Each year at noon on the 4th of July, the army observes the holiday by firing 48 guns in a national salute. While lunching with Gerow two days before, I had suggested we keep the tradition by firing a live salute into the enemy's lines.

 

"Just 48 guns?" he smiled.

 

"No hell no, Gee. (nickname for Gerow) We'll fire every gun in the Army."

 

Eddie the Canon --as Hart, the artilleryman, had been named by Dickson--issued an army-wide order that evening for a TOT salute. TOT to an artilleryman means Time-On-Target.
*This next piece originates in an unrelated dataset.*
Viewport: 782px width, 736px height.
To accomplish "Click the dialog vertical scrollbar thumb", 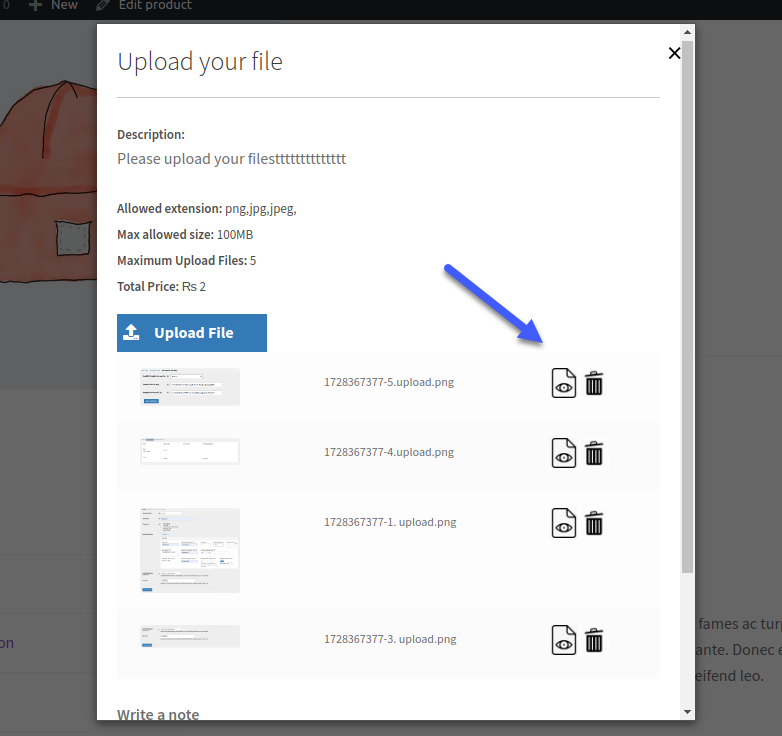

Each gun was to be fired with such split second timing that every shell would explode on the enemy at the exact moment of 12. And each target, Hart instructed his gunners, was to be a remunerative one.

 

At precisely noon on July 4 the startled German darted for cover as 1,100 shells from that many guns exploded in a clap of thunder. It was the largest and most remunerative national salute the U.S. Army ever fired.

 

I returned to the Army CP on the afternoon of July 4 after yanking the lanyard of a 155 to find that Eisenhower had squeezed into the back seat of Queseda's P-51 for a fighter sweep over the Allied beachhead. They grinned like sheepish schoolboys caught in a watermelon patch. Queseda had been cautioned by Brerenton to stick to the ground in France where he was worth more to us in a swivel chair than in the cockpit of a fighter. And Eisenhower was frightened for fear word of his flight might leak to the newsmen.

 

"General Marshall," he admitted, "would give me hell."

 

And I had no doubt that he would. :pdt12:

Marion J Chard
Proud Daughter of Walter (Monday) Poniedzialek
540th Engineer Combat Regiment, 2833rd Bn, H&S Co, 4th Platoon
There's "No Bridge Too Far"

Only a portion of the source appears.